(PAGE EXTRACT)
--- Begin ---

I've been frustrated lately also, but in a different way. The quality of LtU's discourse has gone downward but that doesn't bother me so much; there are plenty of (famous) lurkers who read but aren't willing to engage in conversation (I know this because they tell me).

My crisis is that I've wandered too far out of the box for the PL academic community, which is actually quite conservative on average. So it never bothered me that LtU wasn't a clearing house for the academic stuff, we got plenty of that and if you want such "excitement" head on over to pl-enthusiast, or go browse the accepted SNAPL paper list. The POPL crowd is alive and well, just mostly not here.

But I see your point: LtU works really well as a forum for paper discussions, especially since the ACM Digital Library failed so horribly in this regard. It could be much better: LtU needs crowd sourcing to scale up...it needs the ability to up/down vote articles and posts, just like every other platform you mentioned (we cannot filter the noise now, and fewer are willing to stick around without it).. And then it needs a lot of TLC, of course.

--- End ---

(PROVIDED DATA)

--- Begin ---

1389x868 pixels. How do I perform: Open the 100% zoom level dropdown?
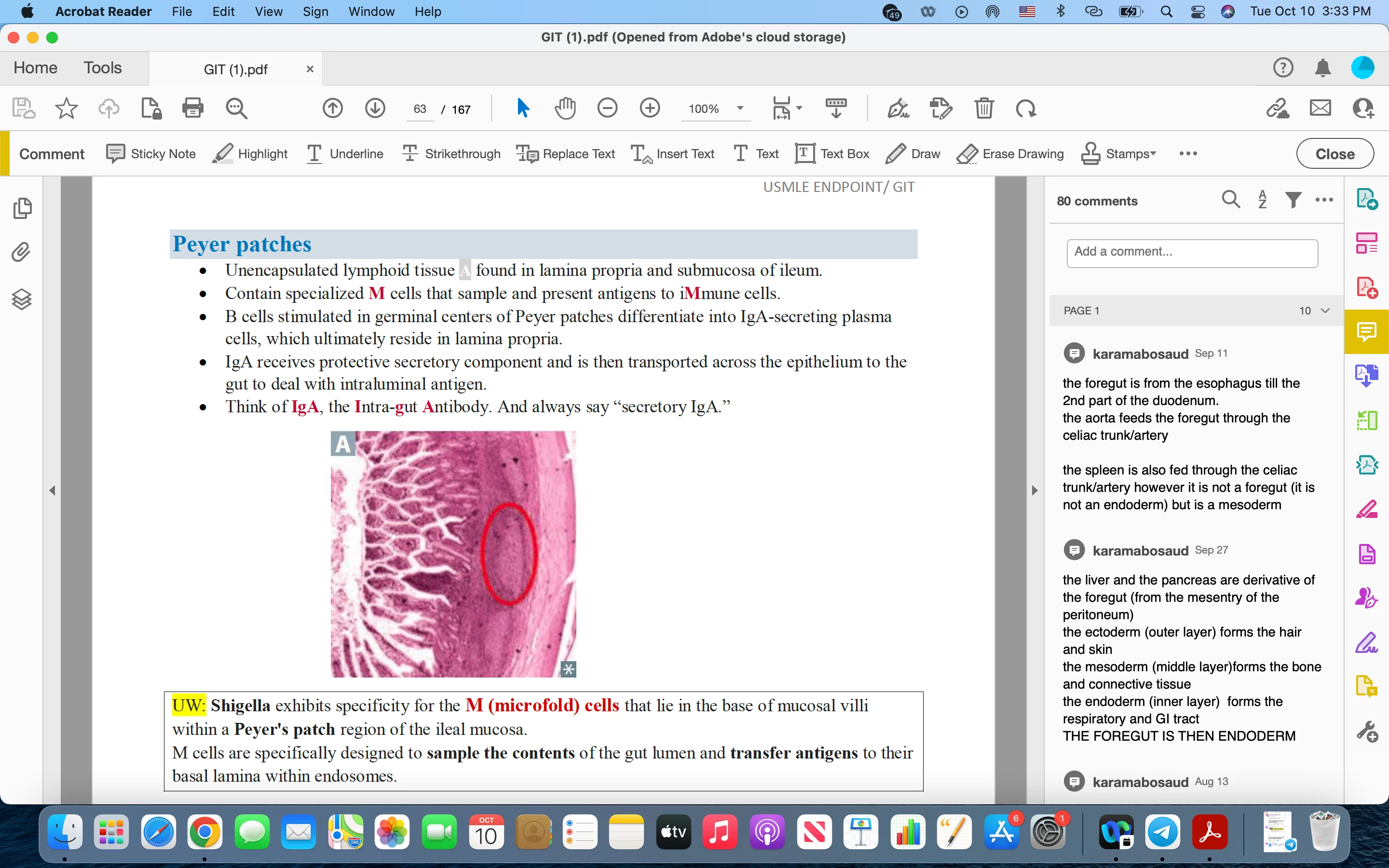(x=740, y=108)
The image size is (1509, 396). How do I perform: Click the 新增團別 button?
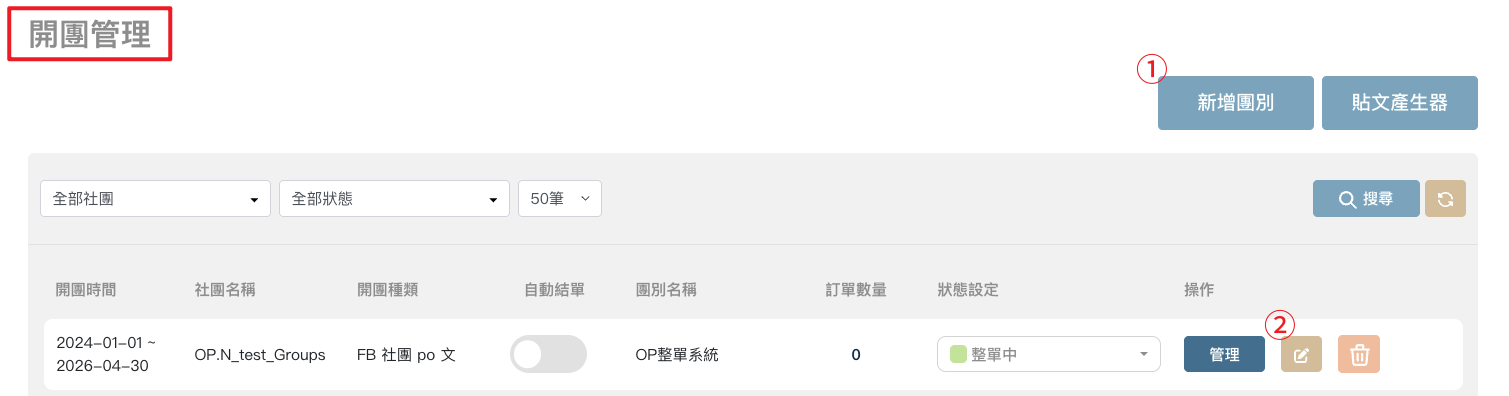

--- End ---

(REQUESTS)
(a) In the forum post about LtU, which community does the writer call quite conservative on average?
(b) Pick up the forum post about LtU after its last sentence and continue writing it.
The data come from a separate source and have no connection to the forum post.

(THE RESPONSES)
(a) The PL academic community.

(b)
Or maybe we just need a pl-rebellion, what if lambda wasn't the ultimate? And are those academic presentations really that interesting? One Bret Victor learnable programming essay is probably worth 10 POPL papers. I really would like to see more content like that.

Form vs content

Thanks for your answer.

I'm fond of pl-enthusiast, but I don't see it as a place where discussion happens. (Even less so accepted paper lists.) I don't know where "the POPL crowd" would discuss online, feel free to share pointers if you have some.

I'm understanding my own view as I go, but I think one important point is the following: an important difference is on the form, rather than the content, of the discussions.

Discussing from a paper is good because papers are damn hard to write, and they present ideas in a form that is in most cases well above the usual two-participant dialogue in an obscure subthread. This tends to be true no matter what the paper is about. When you say that the "PL academic community" is conservative, well I guess it is conservative on both the form and the content, but the variable I would like to tweak foremost is the form here. LMereyov's work on adoption of programming language was well outside the conservative area of *content* (you could even say it was ground-breaking), but its *form* made it a formidable point to start or enrich a discussion.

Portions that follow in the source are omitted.